> [PROVIDED TEXT]
Across Utah on US 70, utterly ghastly from Green River (a "melon growing area" that Steve identified as Mordor, where the shadows lie) to the Fish Lake wilderness, all twists and turns with the sun in your eyes, and I wasn't sure we would make it to Richfield. Not much traffic though (on a road with signs that say, "No services this road"), and there was this one astounding break part-way along for two jagged, massive, upsnouted shards of shale, layers of Capitol Reef, raw and red and savage enough to take your breath away for a good long time. We stopped to stand there with our mouths hanging open, and no words coming.
Then down boring, horrible #15 toward Las Vegas, plenty of traffic now, to Cedar City, UT, where Southern Utah U. has built a replica of the Globe Theater for its summer Shakespeare festival, and the young woman at the coffee shop where we asked for directions told us that coffee shops don't fare so well in Utah, given that the LDS don't approve of caffein. Idiots.
Our goal was Zion National Park, which was grand and huge and pretty quiet this time of year. Stayed at the Lodge, walked a couple of low, easy trails (lower Emerald Pools, and a broad, wheelchair accessible stroll to the narrows, where three guys in blue body-suits and boots were preparing to brave the Narrows with spring runoff up to their chests and nowhere two walk but the stream bed). The snoozing on the sunlit benches along the edges of the lawns where whole families full of kids played frisbee and race-you-to-the-big-tree. Two nights, and on to Bryce and the fantasy of the "hoodoos", pillars of soft sandstone topped by harder caprock, with steep sandy trails dropping down from the scenic canyon rim. The guy at the desk kept using the word "quaint". He was right. Zion has grandeur, Bryce is all bizarrerie, and more transient as well since the work of erosion there is fast and goofy in its results.
And home, the fast way (it's $25 per day to have the cats fed twice a day at home while we're gone) -- Four Corners, as glum and grubby an area as the country has to offer, afflicted by the ugly, neglected look of anyplace that lives off the extraction of oil and gas. Farmington was jammed for some sports event, so we ended up in a dump of a motel that turned out to be fine -- cheap, not very clean, but surprisingly quiet once we got the roaring old A/C unit going, and outside a huge sign: "Jesus is watching you". How dull for old Jesus. We drove home in a layer of fog and intermittent snow that's very unusual here, crossing parts of Navaho country and bits of the Apache reservation, though we had to work hard to get out of Farmington, which has hallucinatorilly crazy roads and "safety corridors" between it and other townlets, which seems to mean repulsive stretches of low, poor, ugly commercial buildings, trailer parks, and blowing trash, where drunks are anticipated to be staggering along the shoulders of the road and please do not bash into them at dusk (headlights on at all times "for safety"). Depressing as all get-out.
And -- home. All's well, except the young woman who cleans for us twice a month got locked out with her pack and keys and wherewithall locked in; stacks of mail; 17 phone messages; and good, good sleep. We drove
1800 miles in three states, spent maybe $3000, and had a great time, all without flying to Europe (or trying to, on grounded AA planes).

> [INFORMATION GIVEN]
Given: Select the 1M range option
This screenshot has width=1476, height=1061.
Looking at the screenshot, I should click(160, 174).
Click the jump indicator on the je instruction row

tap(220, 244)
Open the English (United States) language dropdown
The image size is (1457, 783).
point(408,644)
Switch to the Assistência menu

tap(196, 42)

==

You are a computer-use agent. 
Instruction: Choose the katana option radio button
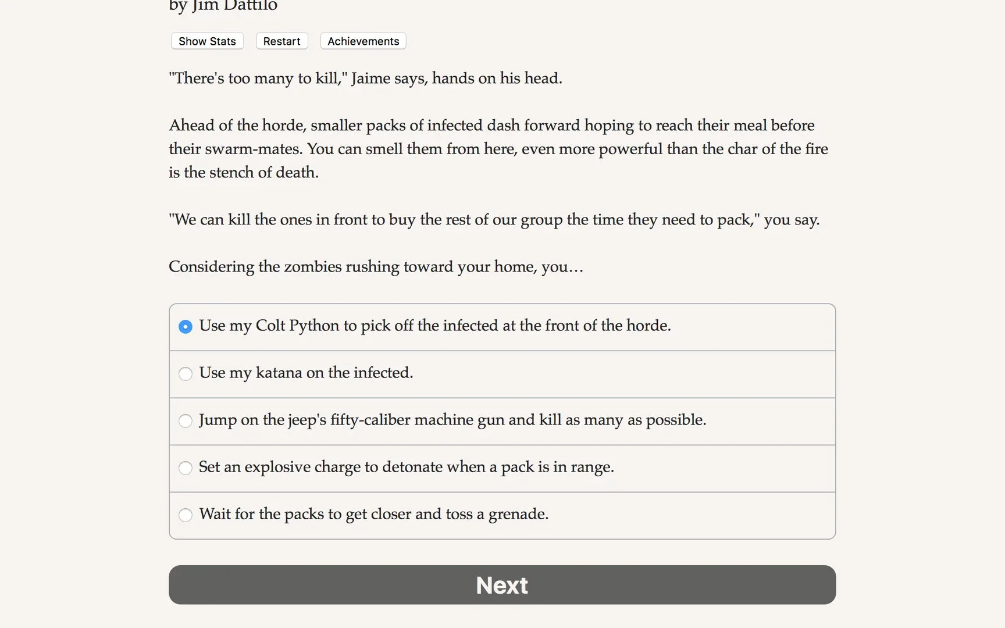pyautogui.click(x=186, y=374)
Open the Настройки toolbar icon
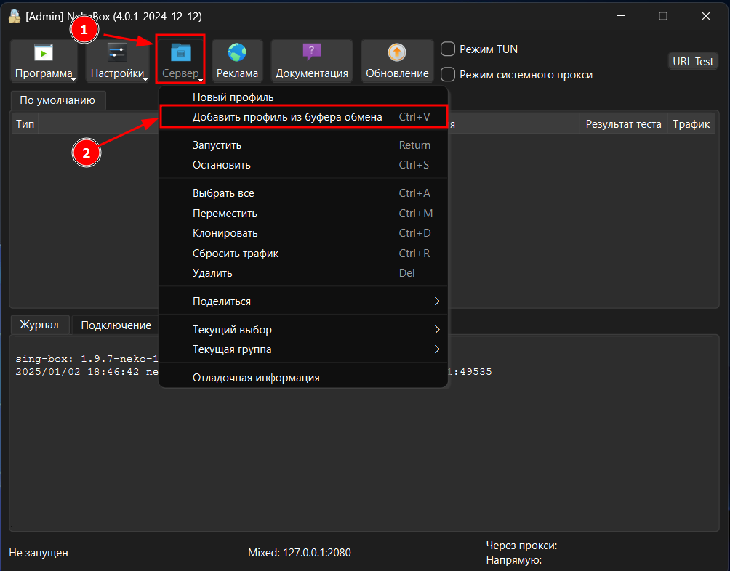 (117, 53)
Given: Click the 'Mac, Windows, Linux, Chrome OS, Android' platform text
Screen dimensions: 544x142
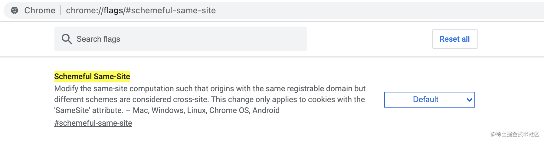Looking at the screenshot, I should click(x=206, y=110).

> [DIRECTIVE] Can you reproduce the passage of the road-trip account starting at "And -- home." and ending at "grounded AA planes)."?

> [COMPLETED EXERCISE]
And -- home. All's well, except the young woman who cleans for us twice a month got locked out with her pack and keys and wherewithall locked in; stacks of mail; 17 phone messages; and good, good sleep. We drove
1800 miles in three states, spent maybe $3000, and had a great time, all without flying to Europe (or trying to, on grounded AA planes).